---- DATA LISTING
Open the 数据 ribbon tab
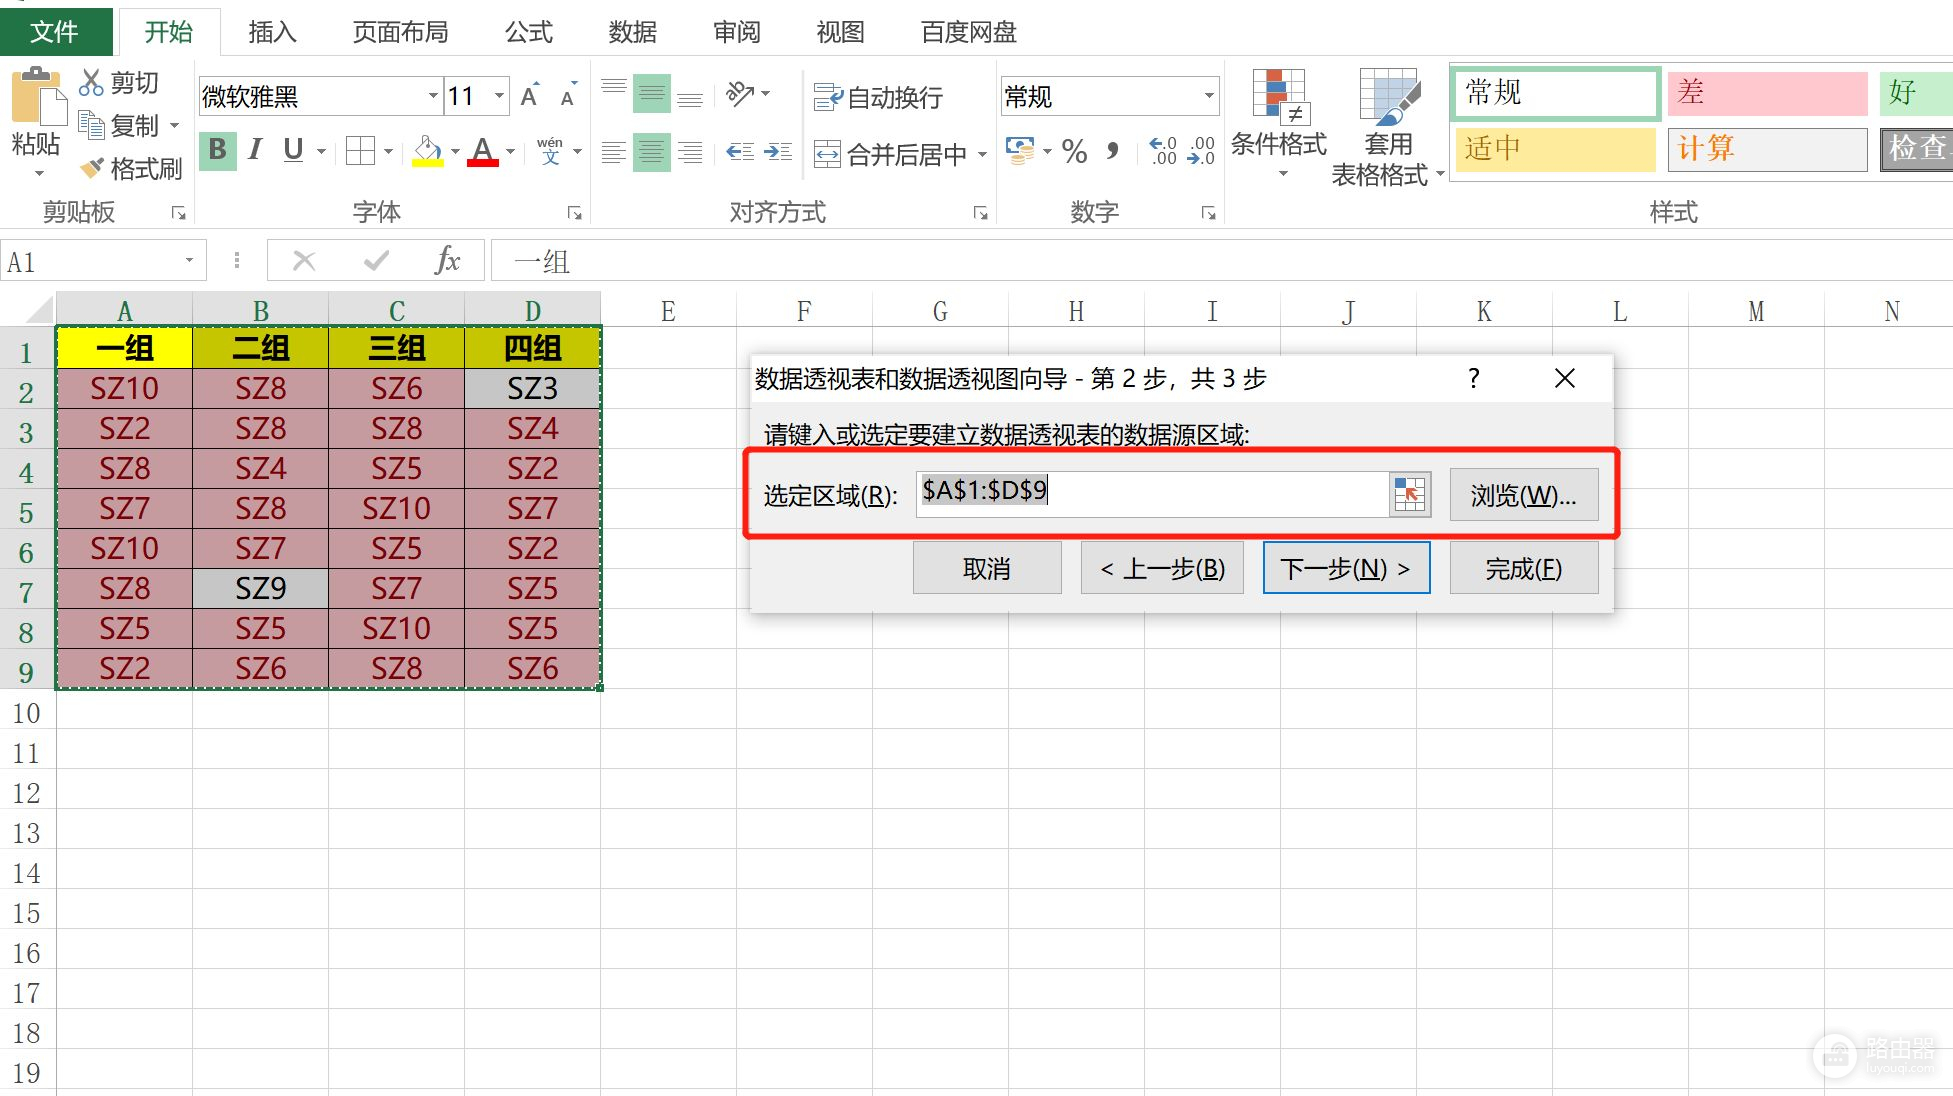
--------
---- DATA LISTING
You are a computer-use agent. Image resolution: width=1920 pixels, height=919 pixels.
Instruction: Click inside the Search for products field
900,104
--------
---- DATA LISTING
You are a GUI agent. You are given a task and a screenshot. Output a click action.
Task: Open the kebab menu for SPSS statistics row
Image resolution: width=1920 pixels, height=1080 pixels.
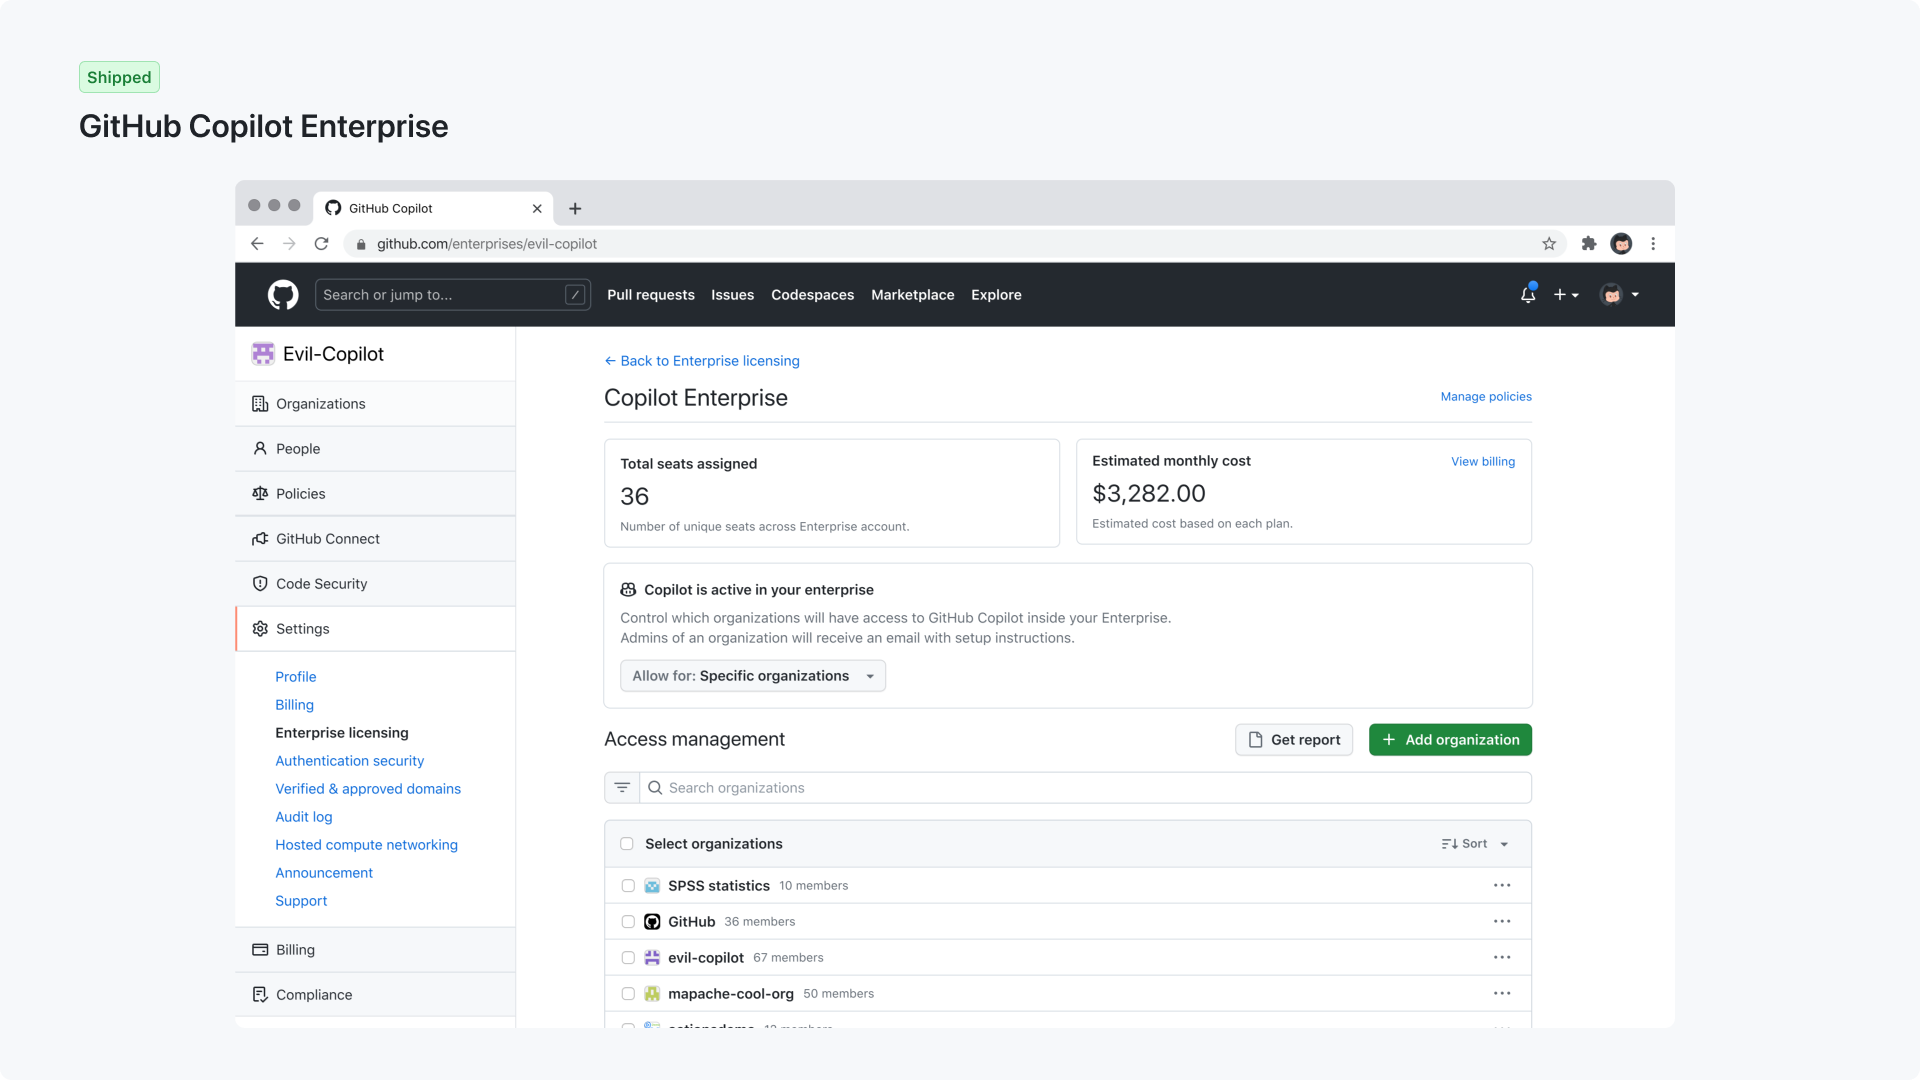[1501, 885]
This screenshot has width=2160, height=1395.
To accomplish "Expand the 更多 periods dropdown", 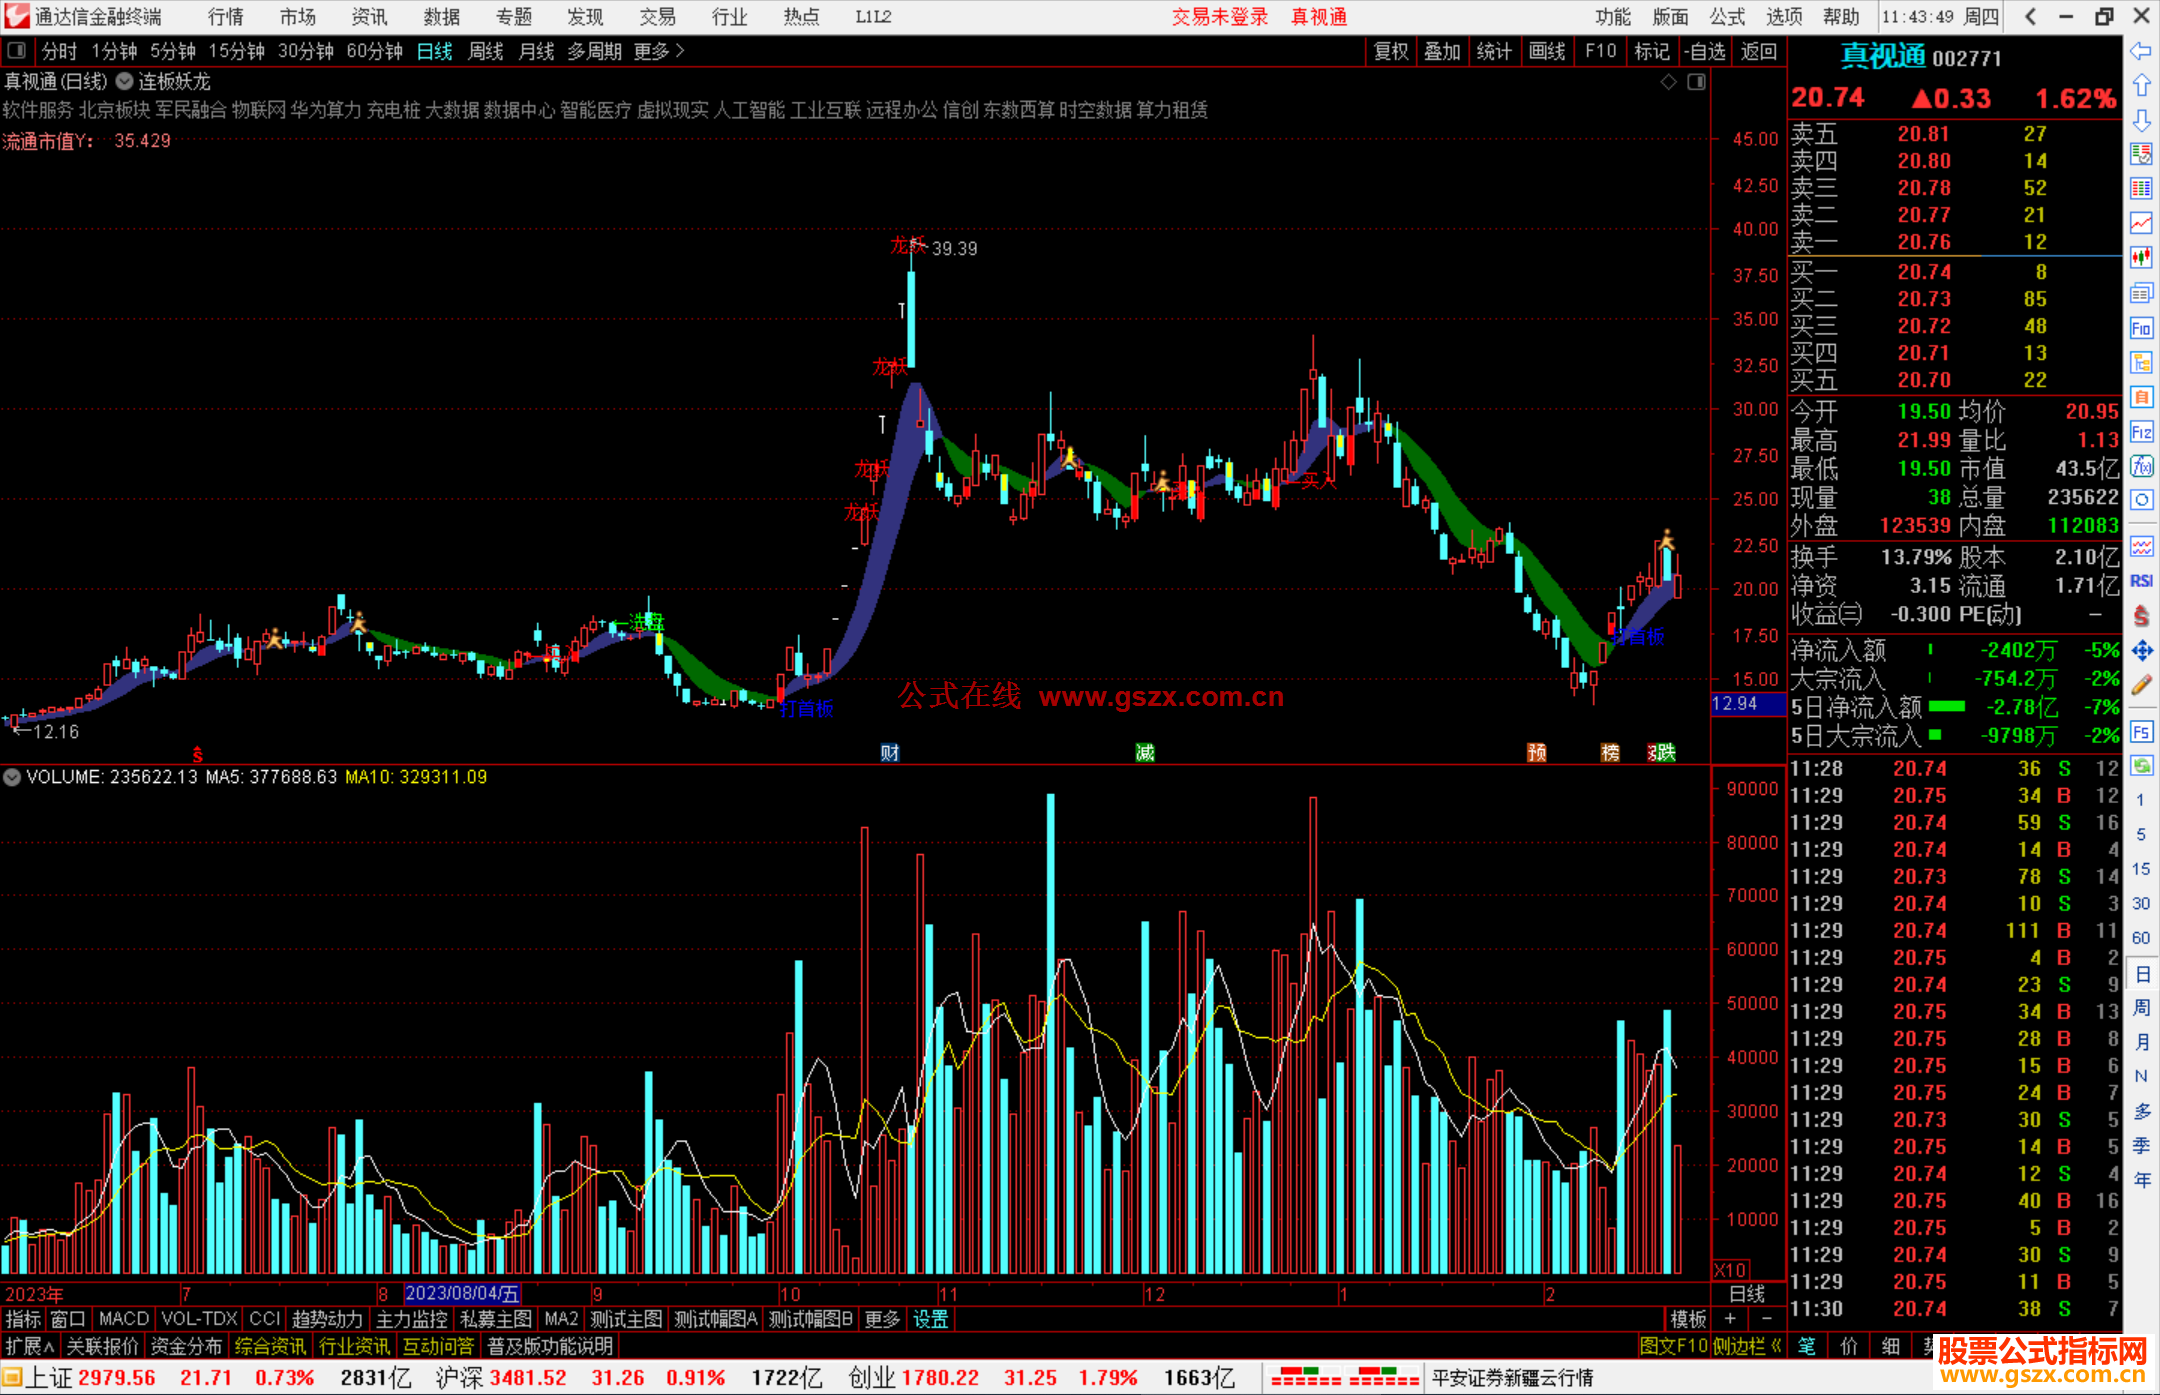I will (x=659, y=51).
--------
▶ **YOUR TASK**
From the entries, copy out each line containing the word "agent".

▶ **OUTPUT FOR THIS EXERCISE**
You are a computer-use agent. Image resolution: width=1920 pixels, height=919 pixels.
You are a GUI agent. You are given a task and a screenshot. Output a click action.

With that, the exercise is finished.